Using the data that follows, return exactly the lines from the one that contains "This screenshot has height=800, width=1280." through the one that contains "Click the DESIGN", ends included.

[[ Data listing open ]]

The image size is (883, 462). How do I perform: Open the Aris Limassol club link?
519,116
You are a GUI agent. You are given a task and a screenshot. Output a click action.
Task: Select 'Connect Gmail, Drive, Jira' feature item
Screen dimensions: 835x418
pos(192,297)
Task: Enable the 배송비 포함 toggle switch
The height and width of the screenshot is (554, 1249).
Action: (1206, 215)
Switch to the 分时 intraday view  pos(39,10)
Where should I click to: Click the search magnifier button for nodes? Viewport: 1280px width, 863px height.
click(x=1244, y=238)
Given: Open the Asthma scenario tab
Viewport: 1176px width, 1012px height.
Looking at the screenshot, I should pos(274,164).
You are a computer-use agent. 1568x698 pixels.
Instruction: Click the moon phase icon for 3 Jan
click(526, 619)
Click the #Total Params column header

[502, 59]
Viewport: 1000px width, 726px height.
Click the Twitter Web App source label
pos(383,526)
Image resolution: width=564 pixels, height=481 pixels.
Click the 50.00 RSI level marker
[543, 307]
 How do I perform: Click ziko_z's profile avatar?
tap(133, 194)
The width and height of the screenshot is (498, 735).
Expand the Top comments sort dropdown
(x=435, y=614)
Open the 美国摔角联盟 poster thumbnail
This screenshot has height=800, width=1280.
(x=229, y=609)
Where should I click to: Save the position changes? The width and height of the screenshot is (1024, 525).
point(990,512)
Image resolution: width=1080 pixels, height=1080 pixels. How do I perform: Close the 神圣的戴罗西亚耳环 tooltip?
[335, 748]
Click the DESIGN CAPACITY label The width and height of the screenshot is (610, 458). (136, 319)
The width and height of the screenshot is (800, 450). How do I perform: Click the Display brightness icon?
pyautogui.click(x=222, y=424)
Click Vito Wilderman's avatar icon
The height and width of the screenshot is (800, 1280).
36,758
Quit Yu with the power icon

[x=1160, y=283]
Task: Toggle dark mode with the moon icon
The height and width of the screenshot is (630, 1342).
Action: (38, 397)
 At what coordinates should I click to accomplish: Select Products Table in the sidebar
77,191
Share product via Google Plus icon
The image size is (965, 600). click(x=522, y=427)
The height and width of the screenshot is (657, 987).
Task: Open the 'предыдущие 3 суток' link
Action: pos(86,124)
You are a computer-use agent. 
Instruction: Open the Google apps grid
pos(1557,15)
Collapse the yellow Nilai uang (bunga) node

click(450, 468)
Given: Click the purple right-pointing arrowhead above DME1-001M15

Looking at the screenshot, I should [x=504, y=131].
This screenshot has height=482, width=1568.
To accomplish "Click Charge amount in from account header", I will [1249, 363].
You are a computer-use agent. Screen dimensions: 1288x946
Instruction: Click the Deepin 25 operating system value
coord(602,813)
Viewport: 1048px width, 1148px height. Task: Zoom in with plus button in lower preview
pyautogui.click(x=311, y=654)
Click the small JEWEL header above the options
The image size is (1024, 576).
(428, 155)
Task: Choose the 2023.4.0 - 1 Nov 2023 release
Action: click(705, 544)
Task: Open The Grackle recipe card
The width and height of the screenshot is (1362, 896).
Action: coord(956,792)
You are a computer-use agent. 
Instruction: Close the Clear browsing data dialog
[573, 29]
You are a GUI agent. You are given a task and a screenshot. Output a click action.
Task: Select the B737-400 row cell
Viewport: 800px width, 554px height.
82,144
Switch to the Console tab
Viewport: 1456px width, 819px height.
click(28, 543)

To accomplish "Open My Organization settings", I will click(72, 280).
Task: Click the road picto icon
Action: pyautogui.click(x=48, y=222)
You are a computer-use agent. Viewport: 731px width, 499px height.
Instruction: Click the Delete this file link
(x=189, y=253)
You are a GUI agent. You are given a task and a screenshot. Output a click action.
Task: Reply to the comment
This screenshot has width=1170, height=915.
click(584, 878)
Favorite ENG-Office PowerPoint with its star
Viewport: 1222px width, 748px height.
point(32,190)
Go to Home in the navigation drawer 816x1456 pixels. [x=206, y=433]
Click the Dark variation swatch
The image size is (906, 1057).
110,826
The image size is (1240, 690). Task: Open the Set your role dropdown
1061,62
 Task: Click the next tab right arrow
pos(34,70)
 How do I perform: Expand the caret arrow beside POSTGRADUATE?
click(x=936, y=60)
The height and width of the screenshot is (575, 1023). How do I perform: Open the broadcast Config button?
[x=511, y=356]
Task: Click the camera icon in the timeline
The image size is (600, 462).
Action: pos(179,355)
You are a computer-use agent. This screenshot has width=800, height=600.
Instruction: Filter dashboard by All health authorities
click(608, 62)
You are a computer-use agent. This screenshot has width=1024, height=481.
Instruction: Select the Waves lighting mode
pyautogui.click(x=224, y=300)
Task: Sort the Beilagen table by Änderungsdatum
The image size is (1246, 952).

[[ Data listing closed ]]

■ Task output
This screenshot has height=800, width=1280.
(x=229, y=609)
Where should I click to: Save the position changes? The width and height of the screenshot is (1024, 525).
point(990,512)
Image resolution: width=1080 pixels, height=1080 pixels. How do I perform: Close the 神圣的戴罗西亚耳环 tooltip?
[335, 748]
Click the DESIGN CAPACITY label The width and height of the screenshot is (610, 458). (136, 319)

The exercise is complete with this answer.